Exercise
The entries are to be reproduced verbatim, with all pictures omitted.
++++++++
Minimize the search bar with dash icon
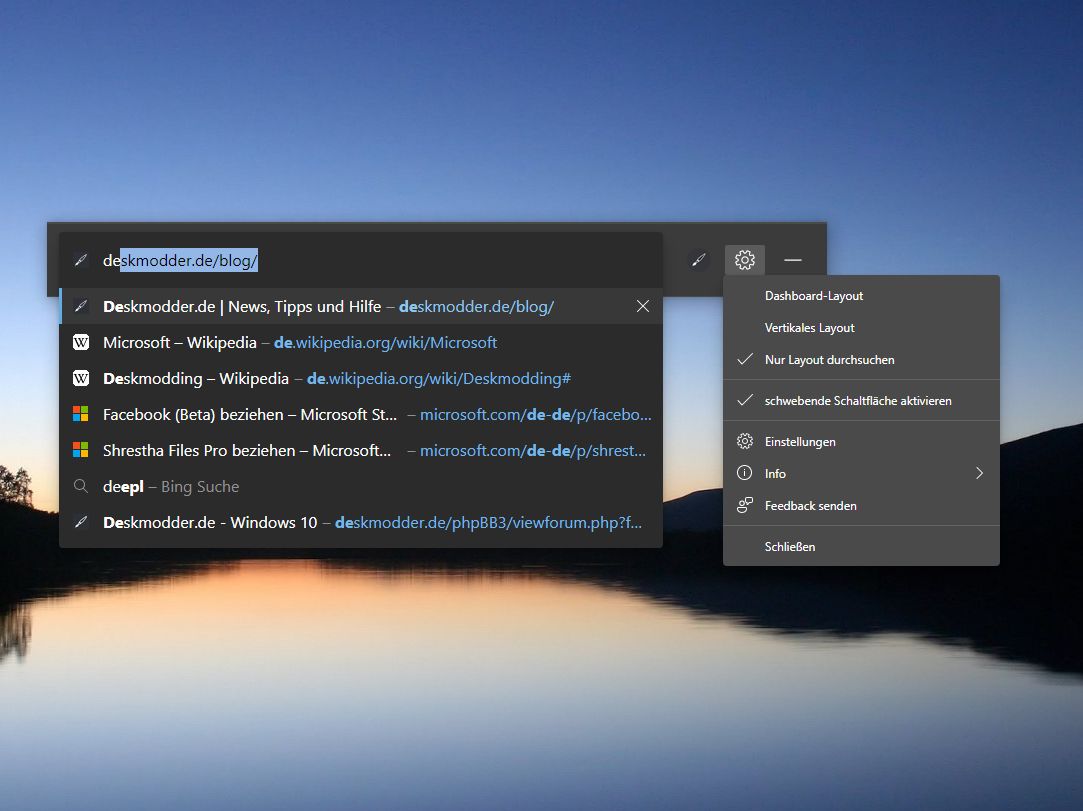 coord(793,260)
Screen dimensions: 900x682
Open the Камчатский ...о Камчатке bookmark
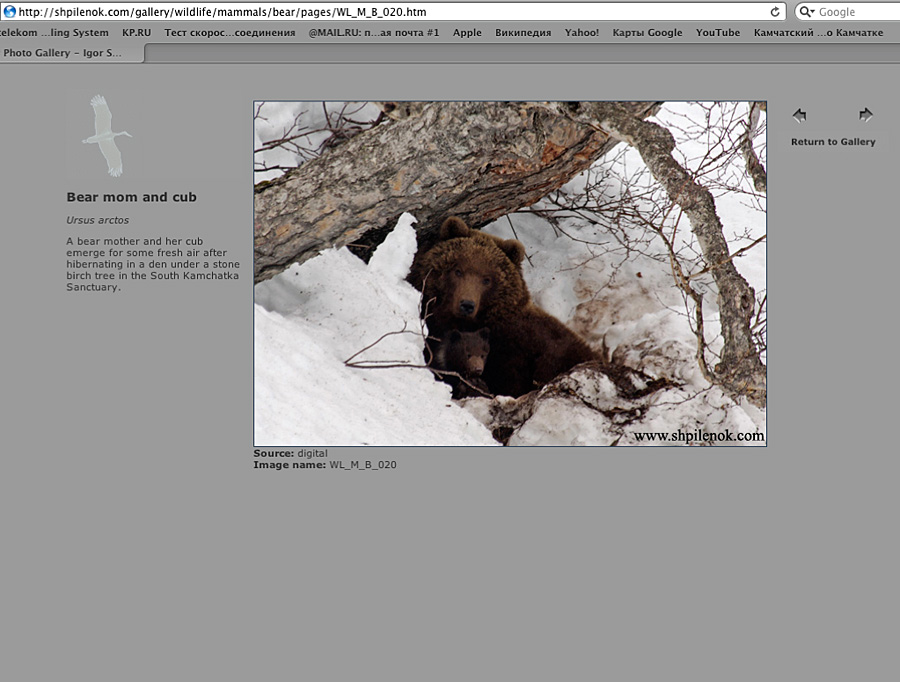pyautogui.click(x=818, y=33)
++++++++
Answer to this exercise
Minimize the search bar with dash icon
 coord(793,260)
Screen dimensions: 900x682
Open the Камчатский ...о Камчатке bookmark
pyautogui.click(x=818, y=33)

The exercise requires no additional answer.